Cray Introduces Adaptive Supercomputing

Good Motto by ackthpt · 2006-03-24 07:04 · Score: 5, Insightful

Cray CTO Steve Scott says, 'The Cray motto is: adapt the system to the application - not the application to the system.'

That's a good motto, but how often do you bend the will of your application, needs or business to the limitations of the application? I've been sitting on something for a couple weeks after telling someone "You really should have accepted the information the other way, because this new way you want it is highly problematic (meaning: rather than rip it off with a simple SQL query, I'll have to do an app)"

IMHO adapting to the needs of the user == customisationg, which also == money. Maybe it's not a bad idea at that! :-)

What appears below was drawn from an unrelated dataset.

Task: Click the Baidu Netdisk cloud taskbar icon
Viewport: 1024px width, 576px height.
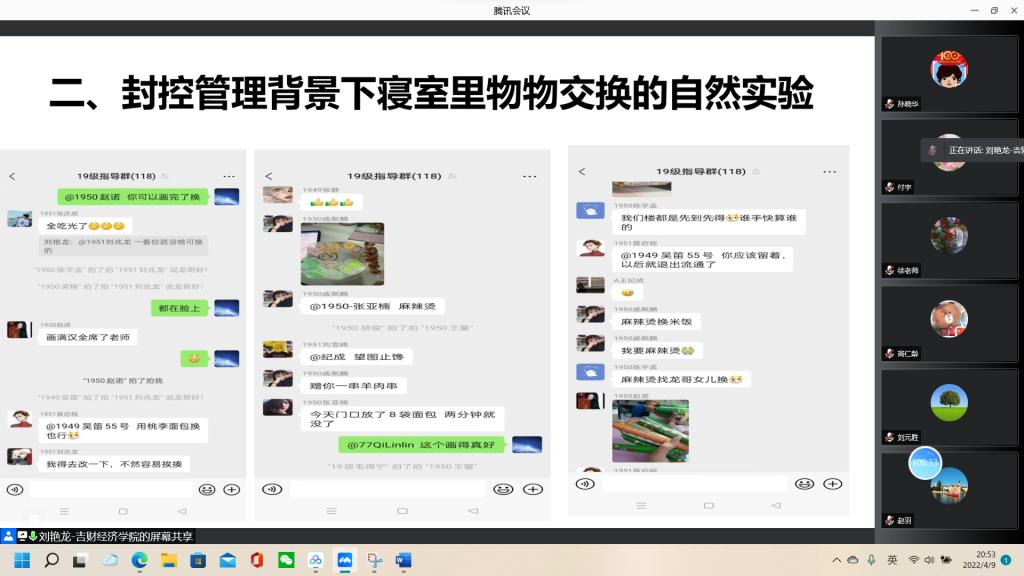Action: (315, 560)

In certain cases, at run-time, the system will determine the most appropriate processor for running a piece of code, and direct the execution accordingly.

This assumes, of course, that you have X number of processors to chose from. If you can't do it, the answer is still 'throw more money at it, buy more hardware.'

my head is still spinning from all the new buzzwords overheard at SD West 2006.

--

A feeling of having made the same mistake before: Deja Foobar

Re:Good Motto by Kitsune818 · 2006-03-24 07:10 · Score: 2, Insightful

They just left out the ending. It's really: 'The Cray motto is: adapt the system to the application - not the application to the system.'" Why? Because hardare costs more to change!"
Re:Good Motto by dildo · 2006-03-24 08:19 · Score: 5, Interesting

It is possible to build comptuers that are optimized for certain kinds of calculations.

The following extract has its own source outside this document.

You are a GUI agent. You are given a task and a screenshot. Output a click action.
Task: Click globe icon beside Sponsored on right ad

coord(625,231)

For example, Gerald Sussman of MIT (a computer scientist) and a Jack Wisdom (a physicist) decided they wanted to do long-term modelling of the solar system's evolution over time. Long time modelling of a multi-body system requires a fantastic amount of calculation. What is the best way to do it?

Sussman and Wisdom came up with a crafty idea: build a computer that is specially configured at the hardware level to do the modelling. Sussman and his colleagues decided that with off-the-shelf parts they could build a computer that would be just as or more capable of modeling this system than a supercomputer would be. The result was the Digital Orrery, a relativlely cheap computer that gave great results. (It is now featured in the Smithsonian museum.)

Think of it: if your computer is going to be doing the Fast Fourier Transform 6.02x10^23 times per day, why not build a superfast chip that does nothing but the FFT rather than express it as software? It's a pretty cool idea. I think this is the sort of thing that Cray computers claims to want to do with its motto.
Re:Good Motto by imgod2u · 2006-03-24 09:13 · Score: 2, Interesting

Look on Xilinx's website. The Vertex4's (although currently having supply problems) go up to 500MHz (though you probably don't want to run anything at that speed considering that's probably the reg-to-reg limit). These things are literally better system-on-a-chip solutions than any ASICs could be considering what it offers. Integrated micro-processor, bus architecture, peripheral interfaces and non-volatile and volatile memory, with enough pins (BGA package) to expand with off-chip components. Actel even offers mixed-signal FPGA's where you can have your analog and digital circuitry all programmed onto one chip. These things are the future.
Re:Good Motto by drinkypoo · 2006-03-24 09:14 · Score: 2, Informative

There are FPGAs over 250MHz now. There are times when such a beastie is useful. There are times when they aren't. Not sure why the hell you'd want to put this in a commodity PC though. It couldn't possibly help more than a second processor, which would be cheaper - or a second core, which would be cheaper still.

--
"You're right," Fisheye says. "I should have set it on 'whip' or 'chop.'"
Re:Good Motto by imgod2u · 2006-03-24 09:16 · Score: 2, Interesting

FPGA's aren't the golden answer currently. Most if not all FPGA's have issues with being used this way. They are programmable, but they're not made or intended to be programmed in the field (despite their name). The majority have a programmable life of maybe 1000 flashes with flash-based FPGA's (ProASIC from Actel for instance) having a life of maybe 100 flashes. They're basically a poor-man's ASIC more than anything else. The technology would have to improve significantly in a much different direction than what the main FPGA market is targetted at before they can be used as adaptive circuit components while live.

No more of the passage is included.